Most months, Bruce's commentary on gigs past, gigs to come and other KJC matters is circulated via e-mail to members and other interested parties.
Scotland must not be allowed to secede from the United Kingdom! Not when it can nurture a band as good as the Tenement Jazz Band, the 5-piece from Edinburgh which wowed us this month. Like Tuba Skinny, Frog and Henry (here again in January) and Spats Langham, they mine the rich seam of recorded early jazz to come up with numbers which are fresh to the ears of present-day listeners (including myself), while also giving the audience points of reference from the better-known recordings of King Oliver, Bix Beiderbecke etc. So they provided a heady mixture of material, but what of the performance? Totally committed (but not in the mental institution sense) is the first phrase that springs to mind. They all obviously love this era of jazz, but Tenement have the musical ability to back up that love with tight, crisply performed arrangements and lots of ensemble playing, plus short hot solos. This meant that they managed to squeeze in 25 different tunes, many with complex ensemble passages, all played from memory: a considerable feat. And because they came across as a band, rather than a collection of individual musicians, I’m not going to name names but just say that all the players had talents which contributed to the overall rich sound they made. Returning to their choice of tunes, I must say that I particularly enjoyed ‘Since My Best Gal Turned Me Down’ (complete with tempo changes), and the haunting Tuba Skinny composition ‘Petite Bayou Moan’ – hair-raising in the best possible sense. But really there were no duffers, and I’m pretty sure I’m not alone in saying that my foot never stopped tapping. A great night, and we will certainly be asking this band to return next year.

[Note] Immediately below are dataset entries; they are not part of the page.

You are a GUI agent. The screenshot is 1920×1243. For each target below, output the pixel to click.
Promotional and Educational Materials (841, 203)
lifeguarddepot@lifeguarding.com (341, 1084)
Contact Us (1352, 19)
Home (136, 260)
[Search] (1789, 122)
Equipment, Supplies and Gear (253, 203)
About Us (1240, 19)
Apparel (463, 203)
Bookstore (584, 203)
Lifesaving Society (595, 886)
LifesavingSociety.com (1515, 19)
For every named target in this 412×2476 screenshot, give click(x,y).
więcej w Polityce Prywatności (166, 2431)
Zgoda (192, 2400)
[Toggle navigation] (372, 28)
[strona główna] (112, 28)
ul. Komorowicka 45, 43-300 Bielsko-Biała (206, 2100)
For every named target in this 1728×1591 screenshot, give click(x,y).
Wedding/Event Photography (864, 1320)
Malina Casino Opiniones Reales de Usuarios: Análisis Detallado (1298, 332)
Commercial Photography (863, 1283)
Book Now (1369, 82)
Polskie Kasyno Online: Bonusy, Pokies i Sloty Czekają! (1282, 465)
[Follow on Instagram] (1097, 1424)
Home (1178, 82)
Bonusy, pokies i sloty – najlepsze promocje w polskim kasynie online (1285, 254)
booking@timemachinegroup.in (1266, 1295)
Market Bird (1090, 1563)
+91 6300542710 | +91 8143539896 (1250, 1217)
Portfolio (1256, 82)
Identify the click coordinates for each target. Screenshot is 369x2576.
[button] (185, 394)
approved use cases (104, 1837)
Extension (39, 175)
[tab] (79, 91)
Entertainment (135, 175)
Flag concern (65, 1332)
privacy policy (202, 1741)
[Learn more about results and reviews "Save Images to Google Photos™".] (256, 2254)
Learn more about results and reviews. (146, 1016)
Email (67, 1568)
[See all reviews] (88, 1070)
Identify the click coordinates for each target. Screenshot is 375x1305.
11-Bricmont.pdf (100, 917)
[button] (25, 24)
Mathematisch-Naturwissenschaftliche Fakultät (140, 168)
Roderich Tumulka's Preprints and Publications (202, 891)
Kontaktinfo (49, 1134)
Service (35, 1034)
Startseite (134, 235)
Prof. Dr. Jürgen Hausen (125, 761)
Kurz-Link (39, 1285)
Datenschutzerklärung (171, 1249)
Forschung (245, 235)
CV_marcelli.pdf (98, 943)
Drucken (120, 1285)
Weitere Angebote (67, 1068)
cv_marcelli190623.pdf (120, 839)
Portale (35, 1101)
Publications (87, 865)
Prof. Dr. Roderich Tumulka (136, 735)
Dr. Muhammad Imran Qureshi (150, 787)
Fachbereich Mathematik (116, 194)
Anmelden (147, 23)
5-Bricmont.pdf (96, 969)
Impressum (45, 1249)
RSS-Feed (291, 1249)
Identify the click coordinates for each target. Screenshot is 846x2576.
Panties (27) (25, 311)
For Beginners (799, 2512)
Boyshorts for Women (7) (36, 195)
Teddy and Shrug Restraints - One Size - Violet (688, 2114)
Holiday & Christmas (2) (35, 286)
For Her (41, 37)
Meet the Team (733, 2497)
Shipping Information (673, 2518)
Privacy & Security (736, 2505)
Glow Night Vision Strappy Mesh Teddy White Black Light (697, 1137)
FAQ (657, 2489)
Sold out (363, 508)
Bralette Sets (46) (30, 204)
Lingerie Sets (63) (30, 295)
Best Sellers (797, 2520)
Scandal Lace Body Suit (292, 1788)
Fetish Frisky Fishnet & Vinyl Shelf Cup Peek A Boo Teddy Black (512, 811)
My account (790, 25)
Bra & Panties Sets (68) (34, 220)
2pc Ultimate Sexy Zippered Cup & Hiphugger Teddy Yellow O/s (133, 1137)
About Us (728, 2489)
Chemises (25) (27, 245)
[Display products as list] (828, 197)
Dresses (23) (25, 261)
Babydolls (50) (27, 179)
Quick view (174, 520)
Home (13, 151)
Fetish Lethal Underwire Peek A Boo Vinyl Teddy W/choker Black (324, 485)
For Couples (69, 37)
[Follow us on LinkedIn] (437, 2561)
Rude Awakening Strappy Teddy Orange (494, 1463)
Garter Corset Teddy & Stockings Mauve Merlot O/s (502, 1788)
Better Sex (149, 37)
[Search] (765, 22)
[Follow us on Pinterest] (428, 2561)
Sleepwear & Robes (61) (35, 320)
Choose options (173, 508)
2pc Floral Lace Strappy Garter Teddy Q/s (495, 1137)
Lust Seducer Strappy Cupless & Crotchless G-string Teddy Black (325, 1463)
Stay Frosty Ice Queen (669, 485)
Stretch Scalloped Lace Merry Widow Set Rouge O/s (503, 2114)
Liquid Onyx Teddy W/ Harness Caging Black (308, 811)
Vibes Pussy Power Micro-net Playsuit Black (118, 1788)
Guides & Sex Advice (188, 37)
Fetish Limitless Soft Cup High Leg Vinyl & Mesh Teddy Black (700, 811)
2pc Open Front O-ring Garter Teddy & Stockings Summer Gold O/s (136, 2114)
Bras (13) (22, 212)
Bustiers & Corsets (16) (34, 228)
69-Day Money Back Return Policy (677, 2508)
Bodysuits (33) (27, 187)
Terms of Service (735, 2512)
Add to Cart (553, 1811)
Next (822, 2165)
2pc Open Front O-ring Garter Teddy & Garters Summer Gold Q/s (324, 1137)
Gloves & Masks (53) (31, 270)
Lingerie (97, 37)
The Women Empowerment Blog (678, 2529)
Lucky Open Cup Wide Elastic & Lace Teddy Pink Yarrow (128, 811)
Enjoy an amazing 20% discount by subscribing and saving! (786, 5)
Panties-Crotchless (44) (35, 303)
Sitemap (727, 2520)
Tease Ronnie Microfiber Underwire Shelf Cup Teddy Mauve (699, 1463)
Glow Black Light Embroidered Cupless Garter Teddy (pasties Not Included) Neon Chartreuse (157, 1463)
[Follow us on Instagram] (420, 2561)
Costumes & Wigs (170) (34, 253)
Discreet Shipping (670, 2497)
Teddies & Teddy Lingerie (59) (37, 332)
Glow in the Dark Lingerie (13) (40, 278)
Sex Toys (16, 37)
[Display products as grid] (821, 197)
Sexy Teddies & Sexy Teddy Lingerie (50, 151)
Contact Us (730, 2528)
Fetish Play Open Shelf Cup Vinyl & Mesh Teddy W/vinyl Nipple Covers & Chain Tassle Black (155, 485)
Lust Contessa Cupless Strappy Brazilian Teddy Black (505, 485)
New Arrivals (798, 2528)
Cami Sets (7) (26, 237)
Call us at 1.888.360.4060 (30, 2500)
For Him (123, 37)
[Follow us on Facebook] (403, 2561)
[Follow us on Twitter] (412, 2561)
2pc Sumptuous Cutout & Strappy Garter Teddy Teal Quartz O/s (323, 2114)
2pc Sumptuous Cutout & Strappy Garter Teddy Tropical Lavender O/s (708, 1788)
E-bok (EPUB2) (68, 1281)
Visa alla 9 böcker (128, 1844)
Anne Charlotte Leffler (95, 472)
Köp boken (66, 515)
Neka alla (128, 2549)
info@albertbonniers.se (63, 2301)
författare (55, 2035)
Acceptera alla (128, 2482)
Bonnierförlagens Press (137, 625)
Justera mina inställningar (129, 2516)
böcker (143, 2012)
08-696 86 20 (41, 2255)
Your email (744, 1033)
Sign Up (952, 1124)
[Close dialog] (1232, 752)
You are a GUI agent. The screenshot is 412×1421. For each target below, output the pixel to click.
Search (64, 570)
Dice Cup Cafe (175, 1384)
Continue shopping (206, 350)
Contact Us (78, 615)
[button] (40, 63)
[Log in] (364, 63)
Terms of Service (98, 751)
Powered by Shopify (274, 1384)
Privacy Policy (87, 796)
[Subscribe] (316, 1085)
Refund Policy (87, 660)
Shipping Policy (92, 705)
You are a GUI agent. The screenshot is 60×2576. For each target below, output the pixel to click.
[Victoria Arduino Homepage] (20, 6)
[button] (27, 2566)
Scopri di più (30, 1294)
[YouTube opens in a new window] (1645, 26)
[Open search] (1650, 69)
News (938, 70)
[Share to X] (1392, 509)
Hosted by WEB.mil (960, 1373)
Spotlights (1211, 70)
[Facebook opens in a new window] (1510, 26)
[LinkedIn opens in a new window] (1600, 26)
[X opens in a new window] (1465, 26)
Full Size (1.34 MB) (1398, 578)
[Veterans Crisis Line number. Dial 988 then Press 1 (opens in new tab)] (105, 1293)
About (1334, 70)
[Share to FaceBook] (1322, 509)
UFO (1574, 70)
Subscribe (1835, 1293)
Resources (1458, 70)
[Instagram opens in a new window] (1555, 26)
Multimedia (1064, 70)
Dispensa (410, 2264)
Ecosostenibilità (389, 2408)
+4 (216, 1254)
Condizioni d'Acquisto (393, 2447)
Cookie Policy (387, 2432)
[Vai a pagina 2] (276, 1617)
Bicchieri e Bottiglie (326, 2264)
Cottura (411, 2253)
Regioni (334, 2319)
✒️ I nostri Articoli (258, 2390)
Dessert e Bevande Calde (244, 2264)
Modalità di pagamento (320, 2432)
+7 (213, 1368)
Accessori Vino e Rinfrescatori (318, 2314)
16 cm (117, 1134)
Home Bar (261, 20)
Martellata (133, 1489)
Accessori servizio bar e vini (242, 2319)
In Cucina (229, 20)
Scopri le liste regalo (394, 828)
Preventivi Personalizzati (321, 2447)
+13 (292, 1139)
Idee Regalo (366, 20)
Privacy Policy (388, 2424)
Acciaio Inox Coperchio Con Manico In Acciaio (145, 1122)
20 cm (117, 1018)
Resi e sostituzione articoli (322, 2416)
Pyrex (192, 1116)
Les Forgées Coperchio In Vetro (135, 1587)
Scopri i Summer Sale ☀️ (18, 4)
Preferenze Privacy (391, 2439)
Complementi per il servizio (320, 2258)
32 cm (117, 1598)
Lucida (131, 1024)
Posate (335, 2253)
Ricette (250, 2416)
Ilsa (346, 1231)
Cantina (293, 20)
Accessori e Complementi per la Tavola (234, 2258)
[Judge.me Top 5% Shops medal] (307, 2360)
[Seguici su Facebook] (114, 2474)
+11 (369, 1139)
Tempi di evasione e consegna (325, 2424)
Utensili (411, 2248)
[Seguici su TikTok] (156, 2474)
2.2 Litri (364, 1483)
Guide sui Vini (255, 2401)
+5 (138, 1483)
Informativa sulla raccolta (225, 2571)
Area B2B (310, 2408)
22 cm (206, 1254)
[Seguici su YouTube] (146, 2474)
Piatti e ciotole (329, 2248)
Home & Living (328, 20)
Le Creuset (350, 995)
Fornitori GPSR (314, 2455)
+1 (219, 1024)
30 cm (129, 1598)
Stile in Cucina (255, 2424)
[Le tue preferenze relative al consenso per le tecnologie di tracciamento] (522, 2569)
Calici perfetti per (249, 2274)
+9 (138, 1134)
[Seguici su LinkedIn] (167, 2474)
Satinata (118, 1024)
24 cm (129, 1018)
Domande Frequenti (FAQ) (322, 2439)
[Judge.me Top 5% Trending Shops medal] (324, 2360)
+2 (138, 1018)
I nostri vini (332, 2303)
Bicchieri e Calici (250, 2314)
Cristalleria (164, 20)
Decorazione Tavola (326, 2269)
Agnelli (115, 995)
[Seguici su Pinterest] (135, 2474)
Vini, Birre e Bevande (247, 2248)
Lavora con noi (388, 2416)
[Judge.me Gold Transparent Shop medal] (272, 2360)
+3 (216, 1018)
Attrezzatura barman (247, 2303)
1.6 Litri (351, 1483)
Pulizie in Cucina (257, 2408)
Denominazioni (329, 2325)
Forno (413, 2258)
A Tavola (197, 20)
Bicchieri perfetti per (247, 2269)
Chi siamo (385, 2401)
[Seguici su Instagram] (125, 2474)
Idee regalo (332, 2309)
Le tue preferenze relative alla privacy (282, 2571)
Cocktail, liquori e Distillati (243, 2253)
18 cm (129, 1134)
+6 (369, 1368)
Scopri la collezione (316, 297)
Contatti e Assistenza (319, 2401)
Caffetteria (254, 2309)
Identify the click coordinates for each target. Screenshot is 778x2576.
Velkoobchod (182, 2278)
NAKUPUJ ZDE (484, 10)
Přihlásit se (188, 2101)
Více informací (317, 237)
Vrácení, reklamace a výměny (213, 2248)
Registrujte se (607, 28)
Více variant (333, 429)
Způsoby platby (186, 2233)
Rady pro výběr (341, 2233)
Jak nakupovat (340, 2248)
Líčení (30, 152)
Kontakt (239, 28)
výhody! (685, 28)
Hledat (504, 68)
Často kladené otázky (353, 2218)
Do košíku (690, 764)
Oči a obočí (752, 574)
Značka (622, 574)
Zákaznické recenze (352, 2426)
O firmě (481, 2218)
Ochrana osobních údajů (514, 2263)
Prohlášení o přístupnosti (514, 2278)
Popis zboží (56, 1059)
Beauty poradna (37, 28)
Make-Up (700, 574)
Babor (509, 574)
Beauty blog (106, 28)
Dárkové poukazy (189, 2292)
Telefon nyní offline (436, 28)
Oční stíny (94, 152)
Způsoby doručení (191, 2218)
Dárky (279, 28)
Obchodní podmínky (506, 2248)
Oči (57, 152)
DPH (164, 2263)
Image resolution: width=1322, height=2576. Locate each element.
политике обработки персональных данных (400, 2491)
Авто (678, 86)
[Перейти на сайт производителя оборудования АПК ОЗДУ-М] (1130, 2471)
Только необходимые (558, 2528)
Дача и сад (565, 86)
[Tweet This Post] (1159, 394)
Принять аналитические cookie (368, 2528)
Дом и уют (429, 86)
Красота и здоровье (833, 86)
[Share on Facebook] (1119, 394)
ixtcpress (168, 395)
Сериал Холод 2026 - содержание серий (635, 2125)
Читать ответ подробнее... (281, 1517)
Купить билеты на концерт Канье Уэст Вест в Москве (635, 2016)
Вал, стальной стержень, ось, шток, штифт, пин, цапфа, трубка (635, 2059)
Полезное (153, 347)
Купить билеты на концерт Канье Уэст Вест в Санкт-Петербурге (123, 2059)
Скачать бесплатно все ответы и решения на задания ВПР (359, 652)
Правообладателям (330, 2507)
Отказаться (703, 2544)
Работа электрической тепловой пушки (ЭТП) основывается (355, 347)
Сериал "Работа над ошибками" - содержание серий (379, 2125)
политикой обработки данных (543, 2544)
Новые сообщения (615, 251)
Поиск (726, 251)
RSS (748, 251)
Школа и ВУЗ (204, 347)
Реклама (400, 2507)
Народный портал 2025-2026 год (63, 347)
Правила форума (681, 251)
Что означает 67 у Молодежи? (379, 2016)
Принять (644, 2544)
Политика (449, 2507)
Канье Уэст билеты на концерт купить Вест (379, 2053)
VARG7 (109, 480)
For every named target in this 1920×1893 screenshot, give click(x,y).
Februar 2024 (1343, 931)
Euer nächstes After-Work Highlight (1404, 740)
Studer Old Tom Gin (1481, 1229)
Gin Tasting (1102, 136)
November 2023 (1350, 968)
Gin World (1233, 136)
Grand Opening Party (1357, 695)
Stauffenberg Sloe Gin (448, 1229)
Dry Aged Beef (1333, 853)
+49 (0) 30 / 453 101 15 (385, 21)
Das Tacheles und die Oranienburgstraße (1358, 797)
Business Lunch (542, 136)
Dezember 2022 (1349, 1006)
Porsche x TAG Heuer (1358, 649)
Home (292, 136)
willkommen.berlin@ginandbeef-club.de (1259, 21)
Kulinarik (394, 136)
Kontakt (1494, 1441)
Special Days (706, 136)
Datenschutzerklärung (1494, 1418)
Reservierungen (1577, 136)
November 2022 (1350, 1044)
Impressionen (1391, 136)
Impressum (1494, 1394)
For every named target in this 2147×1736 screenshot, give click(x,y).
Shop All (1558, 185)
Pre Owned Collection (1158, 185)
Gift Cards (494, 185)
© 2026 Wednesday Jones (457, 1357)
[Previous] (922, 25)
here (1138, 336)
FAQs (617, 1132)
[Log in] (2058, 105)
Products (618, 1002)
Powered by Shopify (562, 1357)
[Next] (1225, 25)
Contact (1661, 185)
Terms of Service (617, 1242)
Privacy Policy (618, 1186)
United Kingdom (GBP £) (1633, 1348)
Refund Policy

November 20th (please note the departure from our normal second Wednesday) sees the recently re-formed Harmony Hounds appearing here for the first time. Chris Howse formed this band in 1987, and it acquired a big reputation for quality jazz and entertainment. However, this trio (later a quartet) became part of Mike Lovell’s Six-in-a-Bar, so, when Mike left the NW for Cornwall, Chris decided to dust off the Harmony Hounds name. He is using the original 3 musicians, adding Andy Henderson on cornet and John Smith on drums to make the band a 5-piece, which will be dishing out some solid traditional jazz, leavened by Willie Entwistle’s reeds and violin and vocals from leader Chris. Should be fun.